The Alameda County Reparations Commission told the Board’s ad hoc committee on May 30 that it needs administrative sponsorship, research partnerships and funding to complete a thorough countywide reparations action plan.
Chair Deborah said the commission’s original modest budget—about $51,000 for stipends and meeting space—was insufficient for the two‑year program of listening sessions, city‑level research, policy analysis and legal review commissioners envision. The commission’s early estimate places total needs in the roughly $5,000,000 range over its work period, with individual subcommittees still developing itemized budgets.
"To do the work over the next two years [we] landed in that $5,000,000 range," Chair Deborah said, listing community facilitation, research, policy and legal expertise. The infrastructure subcommittee estimated roughly $1,100,000 for outreach, marketing, digital and in-person engagement, particularly to reach unincorporated parts of the county.
Commissioners requested that a county department sponsor the commission operationally so volunteers can access county staff support and an administrative home. Chair Deborah said the new Office of Diversity, Equity and Inclusion is not yet staffed enough to absorb the commission and recommended an interim sponsor (suggestions included Social Services, Behavioral Health, or the county Human Rights Commission staff). President Miley and other supervisors said the request is reasonable but suggested a formal work session to define what sponsorship would mean and to evaluate county capacity.
The commission also asked the Board to authorize academic partnerships and a tailored MOU. The commission referenced prior approaches—San Francisco’s county program, Hayward’s Russell City work and state task force materials—and suggested soliciting fellows or contracted research support from local universities; the Board asked for a clear scope of work and for draft terms the commission recommends.

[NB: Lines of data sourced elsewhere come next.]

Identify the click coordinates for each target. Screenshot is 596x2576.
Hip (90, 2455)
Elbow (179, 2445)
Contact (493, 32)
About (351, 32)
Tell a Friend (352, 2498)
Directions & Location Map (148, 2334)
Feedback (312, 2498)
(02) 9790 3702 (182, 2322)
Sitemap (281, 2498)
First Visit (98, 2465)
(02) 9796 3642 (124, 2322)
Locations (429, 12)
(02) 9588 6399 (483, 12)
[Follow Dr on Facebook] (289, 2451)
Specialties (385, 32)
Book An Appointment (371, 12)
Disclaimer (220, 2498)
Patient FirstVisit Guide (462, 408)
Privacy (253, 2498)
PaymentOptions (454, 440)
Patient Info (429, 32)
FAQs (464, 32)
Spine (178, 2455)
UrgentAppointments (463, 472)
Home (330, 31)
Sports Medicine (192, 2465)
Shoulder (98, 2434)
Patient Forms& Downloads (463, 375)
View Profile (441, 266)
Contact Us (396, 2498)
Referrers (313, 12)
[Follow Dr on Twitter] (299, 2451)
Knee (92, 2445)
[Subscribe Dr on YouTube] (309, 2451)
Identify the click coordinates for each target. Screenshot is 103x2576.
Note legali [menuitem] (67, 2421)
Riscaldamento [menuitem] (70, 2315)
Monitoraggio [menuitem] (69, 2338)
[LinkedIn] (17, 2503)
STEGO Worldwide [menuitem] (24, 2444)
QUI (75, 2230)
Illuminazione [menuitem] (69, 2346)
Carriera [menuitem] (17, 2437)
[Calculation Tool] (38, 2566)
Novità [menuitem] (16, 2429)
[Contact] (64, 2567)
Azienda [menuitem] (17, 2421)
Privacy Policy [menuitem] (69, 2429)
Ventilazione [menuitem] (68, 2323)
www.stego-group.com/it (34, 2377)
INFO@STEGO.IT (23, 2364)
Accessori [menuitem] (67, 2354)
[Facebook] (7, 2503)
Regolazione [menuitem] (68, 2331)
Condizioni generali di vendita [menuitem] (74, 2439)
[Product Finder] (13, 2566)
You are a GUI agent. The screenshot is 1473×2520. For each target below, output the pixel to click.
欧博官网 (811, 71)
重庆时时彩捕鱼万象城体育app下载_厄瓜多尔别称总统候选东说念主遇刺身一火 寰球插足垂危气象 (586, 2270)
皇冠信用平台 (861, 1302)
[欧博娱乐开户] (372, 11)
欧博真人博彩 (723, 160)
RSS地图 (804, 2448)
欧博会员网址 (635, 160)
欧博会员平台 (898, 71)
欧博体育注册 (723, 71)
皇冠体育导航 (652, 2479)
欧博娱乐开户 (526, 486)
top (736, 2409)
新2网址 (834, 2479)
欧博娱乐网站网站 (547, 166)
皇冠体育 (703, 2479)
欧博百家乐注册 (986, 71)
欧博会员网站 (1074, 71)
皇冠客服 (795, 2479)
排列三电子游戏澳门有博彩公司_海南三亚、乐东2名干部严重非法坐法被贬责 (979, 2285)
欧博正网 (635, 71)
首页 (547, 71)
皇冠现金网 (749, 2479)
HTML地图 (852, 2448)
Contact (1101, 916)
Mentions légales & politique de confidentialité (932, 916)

Timing and next steps: the committee and commission agreed to a sequence of follow-ups: the commission will finalize subcommittee itemized budgets at its June 12 meeting; an ad hoc committee meeting is expected in early to mid‑July to review those budgets; the Board will hold a July work session (target July 30) to discuss the academic MOU scope and the fiscal-year request; and supervisors targeted September for any formal budget action. The Board noted external grant opportunities (for example, Robert Wood Johnson Foundation) could supplement county funding but any acceptance of outside funds requires Board approval.
What was not decided: the ad hoc committee did not approve any funding at the meeting and requested a rolled‑up, itemized budget before advancing a county budget request.
Quotes: Chair Deborah said, "We quickly realized... facilitation for community listening sessions, research on where disinvestments occurred, and legal expertise will be essential." Supervisor Marquez warned the board will need a clear itemized budget before committing county funds.